WASHINGTON.- La Casa Blanca confirmó este lunes la concesión por 100 años otorgada a la empresa privada North American Blue Energy Partners (NABEP) para explotar parte del petróleo venezolano y ofreció nuevos detalles del acuerdo anunciado la semana pasada.
Según el pacto alcanzado entre la Administración del presidente Donald Trump y el Gobierno de la presidenta interina venezolana, Delcy Rodríguez, NABEP tendrá derechos durante un siglo para perforar 17 campos petroleros que albergan unos 65,000 millones de barriles de crudo, equivalentes a cerca de una quinta parte de las reservas de Venezuela.
De acuerdo con la información oficial, el Departamento de Defensa de Estados Unidos tendrá una participación del 35 % en la empresa matriz de NABEP.
Por su parte, el Departamento de Estado dispondrá del derecho a adquirir, a precio de producción, el 20 % del petróleo extraído para abastecer las reservas estratégicas estadounidenses.
Además, el Gobierno estadounidense tendrá derecho de veto sobre los nombramientos en el consejo de administración de la compañía.
INVERSIÓN Y PRODUCCIÓN PREVISTA
NABEP, dirigida por el empresario venezolano Alejandro Betancourt, se presenta como la segunda mayor productora de crudo de Venezuela, con una producción superior a los 200,000 barriles diarios.
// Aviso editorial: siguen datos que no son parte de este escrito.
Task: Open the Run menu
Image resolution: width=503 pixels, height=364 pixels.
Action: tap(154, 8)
La compañía anunció que, con el nuevo acuerdo, busca elevar su producción hasta superar el millón de barriles diarios.
Según la Casa Blanca, NABEP invertirá cerca de 100,000 millones de dólares para recuperar la deteriorada infraestructura petrolera venezolana y pagará, durante los próximos 25 años, unos 200,000 millones de dólares en impuestos a las autoridades venezolanas.
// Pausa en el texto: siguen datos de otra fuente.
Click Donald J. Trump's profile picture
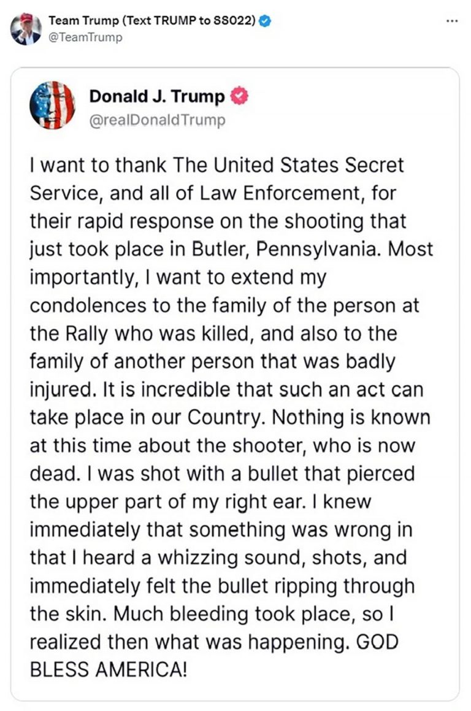This screenshot has width=471, height=711. pos(52,106)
La Administración de Trump, que la semana pasada calificó el acuerdo de «histórico», sostiene que este permitirá aumentar la producción petrolera y reducir el precio de la gasolina en Estados Unidos, encarecida por la guerra con Irán, un factor que amenaza con pasar factura a los republicanos en las elecciones legislativas de noviembre.
CUESTIONAMIENTOS
Betancourt ha sido investigado en España, Suiza y Estados Unidos por presuntos delitos de blanqueo de capitales y fraude fiscal en operaciones relacionadas con la petrolera estatal venezolana Pdvsa, acusaciones que él rechaza.
Desde que Estados Unidos capturó y depuso en enero pasado al presidente venezolano Nicolás Maduro, Washington ha tutelado al Gobierno encabezado ahora por Rodríguez y ha restablecido las relaciones diplomáticas con Caracas.
El acuerdo petrolero ha despertado suspicacias entre sectores que consideran que la Administración de Trump no está verdaderamente interesada en impulsar una transición democrática en Venezuela, pese a que ese fue uno de los argumentos esgrimidos para justificar la captura de Maduro.